I also interviewed Knox County Medical Examiner (KCME) Dr. Chris Lochmuller and reviewed the final autopsy report. Based upon my review and for reasons stated herein, I conclude that Jonathan R. Binkley died of a drug overdose, with heart disease and obesity serving as significant contributing factors.
I do not find sufficient evidence that would sustain criminal charges against the deputies who attempted to arrest Mr. Binkley at the time of his death.”Assistant District Attorney Hector I. Sanchez
Medical Examiner’s Findings
According to documents, Dr. Christopher Lochmuller (Chief Deputy Medical Examiner for Knox and Anderson Counties) conducted an autopsy on Binkley on July 28, 2019.
Dr. Lochmuller determined that the cause of Binkley’s death was, “two-fold”:
- Mr. Binkley had combined levels of fentanyl and methamphetamine in his system at the time of death that were lethal and would not have been survivable notwithstanding other contributory circumstances.
- …other conditions that significantly contributed to Mr. Binkley’s death including an enlarged heart, obesity, and hypertensive cardiovascular disease.
Dr. Lochmuller also documented injuries that Binkley sustained, but did report that, “…these injuries were not the cause of Mr. Binkley’s death.”
“Upon visual inspection of Mr. Binkley’s body after it was received at the Medical
Examiner’s Office, Dr. Lochmuller reported no significant external injuries, although minor injuries were documented.
These minor injuries included lacerations on the forehead, face, lips, and right ear. Mr. Binkley had multiple abrasions and contusions as well as a total of six (6) fractured ribs on his left side. Some or these injuries could have been caused by the manner in which the truck came to a sudden stop in the woods during Mr. Binkley’s flight from law enforcement.
Some of these injuries could also have been caused by Mr. Binkley’s extraction from the truck and struggle with the deputies. It is also possible that both the crash and the extraction/struggle combined to produce these injuries.

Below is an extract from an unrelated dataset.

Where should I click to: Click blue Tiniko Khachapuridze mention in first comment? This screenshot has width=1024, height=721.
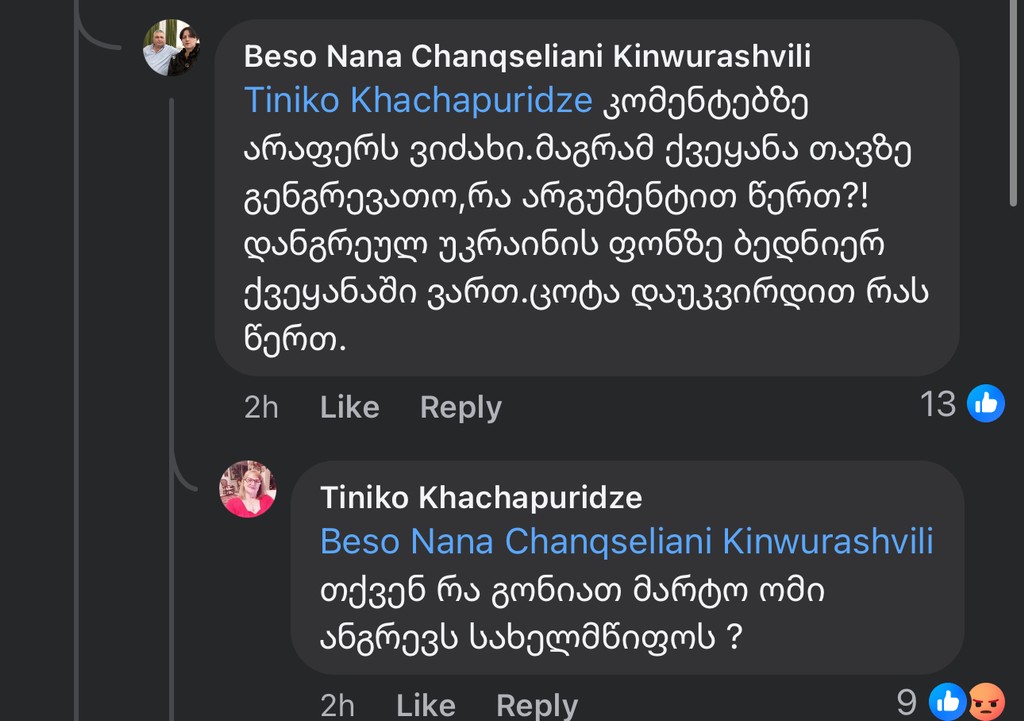(419, 101)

The autopsy report does not offer a conclusion as to the origin of these particular injuries. However, the report is clear that these injuries were not the cause of Mr. Binkley’s death.”Dr. Lochmuller cited in documents from the District Attorney’s Office
KNOXVILLE, Tenn. (WATE) — A lawsuit has been filed after a man died in Knox County Sheriff’s Office custody.

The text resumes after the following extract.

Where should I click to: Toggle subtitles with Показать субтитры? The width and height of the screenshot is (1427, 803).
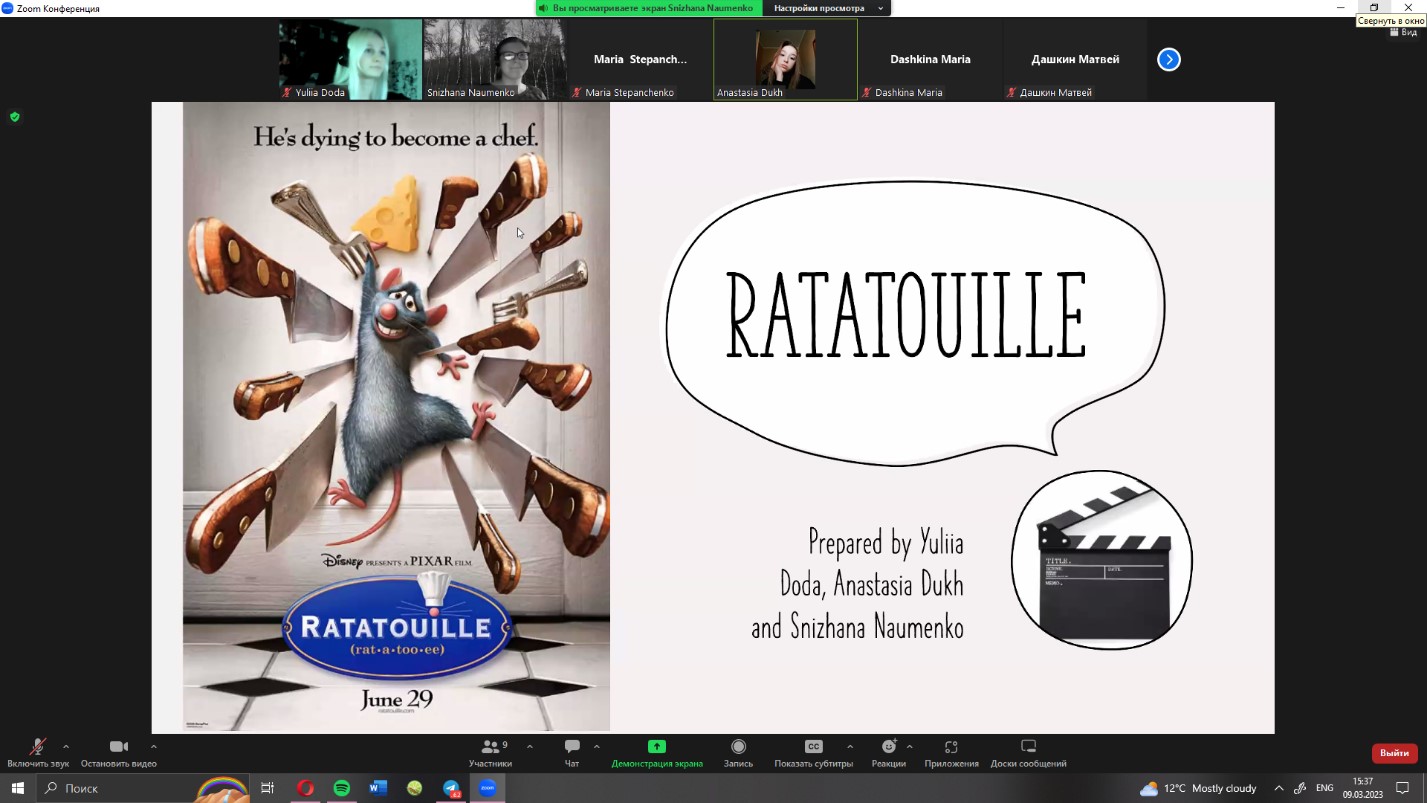coord(813,747)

That lawsuit comes with images from body camera footage showing Johnathan Binkley, who appeared to be hog-tied with his ankles and wrists handcuffed together.
WATE 6 On Your Side reported on Binkley’s death in 2019, and now, his mother is suing the sheriff’s office saying it was excessive force that led to her son’s death.
The lawsuit admits that the cause of death on Binkley’s autopsy is drug intoxication (made worse by obesity and heart disease), but the lawsuit claims that deputies pulled him from the open window of a pickup truck after a chase when the truck got stuck against a tree.
Also, the lawsuit claims that at one point, an officer held his knee on Binkley’s back while he struggled to breathe; however, the pictures included as exhibits with the lawsuit do not show/depict the officer with his knee on Binkley.
WATE has requested the full body camera recording, and asked the sheriff’s office for comment.
Lastly, it’s worth noting that deputies had given Binkley Narcan, or naloxone, the anti-opioid overdose nasal spray, and tried chest compressions, but to no avail.
The lawsuit calls for damages of up to $4 million.
We will follow this story as it continues to develop.